Each trades off between compactness, sortability, decentralized generation, and collision resistance. Choose based on your specific constraints: Snowflake for ultra-compact internal IDs at scale, ULID/KSUID for sortable human-readable IDs, NanoID for short tokens, and UUID v7 for standards-compliant interoperable identifiers.
Implementation Guide
Generating UUIDs in practice is straightforward across modern platforms:
- **Our UUID Generator Tool:** The companion tool at `/uuid` provides instant generation of all UUID versions with bulk export and format options.
- **Browser (JavaScript):** `crypto.randomUUID()` is now supported in all modern browsers and generates UUID v4 natively. For v7 support, use the `uuid` package or the new `crypto.randomUUID({ version: 7 })` API available in recent Chromium builds.
- **Node.js:** The `uuid` package (npm install uuid) provides `uuid.v4()` and `uuid.v7()` out of the box. Use `uuid.v7()` for new projects. It's well-tested, maintained, and handles edge cases like clock regression.
- **Python:** The standard library `uuid` module offers `uuid.uuid4()` and `uuid.uuid7()` (Python 3.14+). For earlier versions, the `uuid7` package provides v7 generation.
- **Java:** `java.util.UUID.randomUUID()` gives v4. For v7, use the `uuid-creator` library or the new `java.util.UUID.randomUUID(7)` in JDK 21+.
- **Go:** The `github.com/google/uuid` package supports both v4 (`uuid.New()`) and v7 (`uuid.Must(uuid.NewV7())`).
- **Rust:** The `uuid` crate with the `v7` feature provides `Uuid::now_v7()`.
Best Practices
Follow these guidelines to get the most out of UUIDs in production:
- **Store as BINARY(16) in MySQL:** Never store UUIDs as CHAR(36) — 16 bytes vs 36 bytes is a 2.25x storage saving, plus binary comparison is faster than string comparison. Use `UUID_TO_BIN()` and `BIN_TO_UUID()` functions. In MySQL 8.0+, consider `UUID v7` with `BINARY(16)` for optimal index performance.
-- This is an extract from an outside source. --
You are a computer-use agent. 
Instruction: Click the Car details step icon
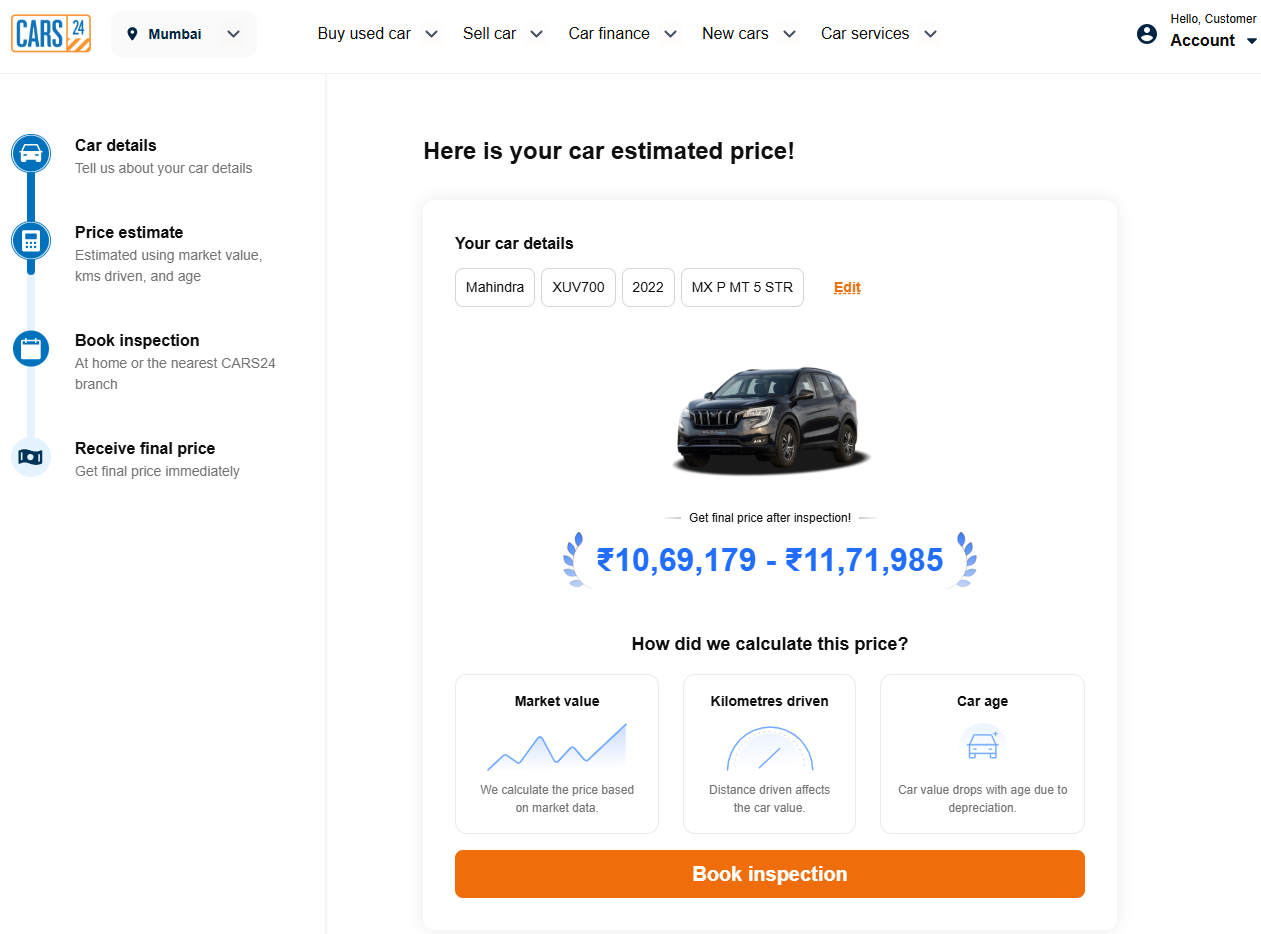click(31, 154)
- **Use the UUID Type in PostgreSQL:** PostgreSQL has a native `uuid` data type that stores the 128-bit value efficiently. For v7, store the timestamp and random parts separately or use an extension. PostgreSQL's B-tree handling of UUIDs benefits significantly from v7 ordering.
- **Index UUID Columns Judiciously:** If you query by UUID frequently, index it — but prefer clustered indexes on a sequential surrogate key with a UUID as a secondary indexed column for write-heavy tables. Some databases (SQL Server, MySQL with InnoDB) cluster the table by the primary key; a random clustered key causes severe fragmentation.
- **Never Truncate UUIDs:** It is tempting to take the first 8 or 16 characters of a UUID for a "short ID." This is dangerous. Truncating a UUID drastically reduces entropy and geometrically increases collision probability. Eight hex characters is only 32 bits — you'll likely see collisions after just 77,000 generated IDs (birthday problem). If you need short IDs, use a purpose-built scheme like NanoID or base-62 encoding of a larger random value.
- **Make UUID v7 the Default:** For all new projects that need distributed unique identifiers, start with UUID v7. It provides the interoperability and standardization of UUIDs with the database performance characteristics of sequential keys. The only reason to choose v4 over v7 is if you absolutely must avoid encoding any timestamp information — a valid privacy or security concern in some contexts.